GNU Stow creates symlinks from system config paths back to a dotfiles repo,

Updated March 22, 2026 4 min read

I manage my dotfiles with GNU Stow — it creates symlinks from system config paths (like ~/.config/gh/config.yml) back to a dotfiles repo, making the repo the single source of truth. The problem: applications like gh and Karabiner-Elements silently overwrite these symlinks with regular files during updates, breaking the source-of-truth model without any warning.

The Silent Breakage

When an app updates its configuration, it typically:

  1. Deletes the existing file (which happens to be a symlink)
  2. Writes a new regular file in its place
  3. The dotfiles repo no longer controls that config

This is invisible in day-to-day use. The config file still exists and works perfectly. But edits in the dotfiles repo no longer propagate to the system, and you won’t notice until you set up a new machine or try to sync configs. By then, the system version may have diverged significantly from the repo version.

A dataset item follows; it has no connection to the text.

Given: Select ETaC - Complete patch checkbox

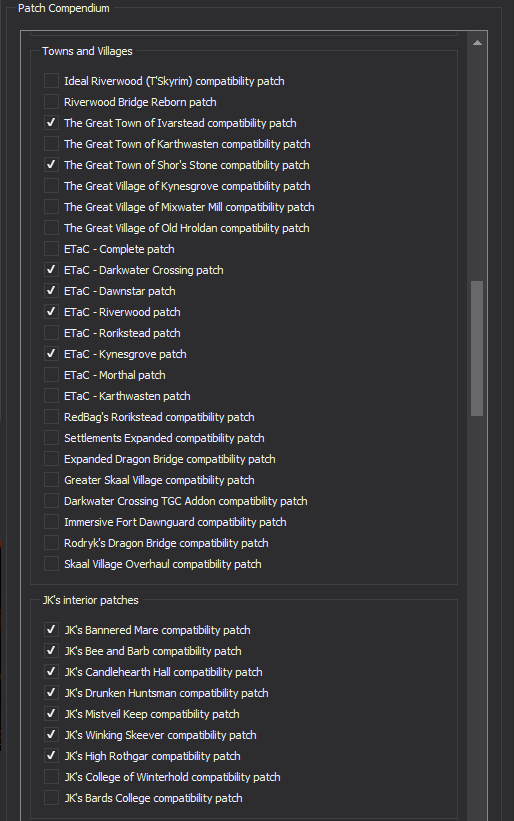Looking at the screenshot, I should (x=51, y=249).
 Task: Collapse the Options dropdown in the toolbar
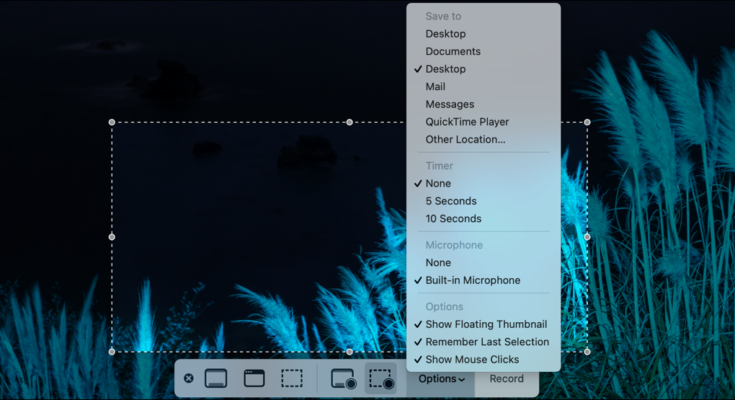coord(441,379)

The detection logic checks each file that Stow should manage and categorizes its state:

# Is it a symlink?
if [[ -L "$target" ]]; then
    # Does it point back to the stow package?
    link_target="$(readlink "$target")"
    if [[ "$link_target" == *"dotfiles/$pkg/"* ]]; then
        # Healthy: symlink intact
    fi
elif [[ -e "$target" ]]; then
    # Overwritten: regular file replaced symlink
else
    # Missing: file doesn't exist at target
fi

The key is the -L test (is it a symlink?) followed by verifying the symlink target points back to the dotfiles repo. A file that exists but isn’t a symlink has been overwritten by an application update.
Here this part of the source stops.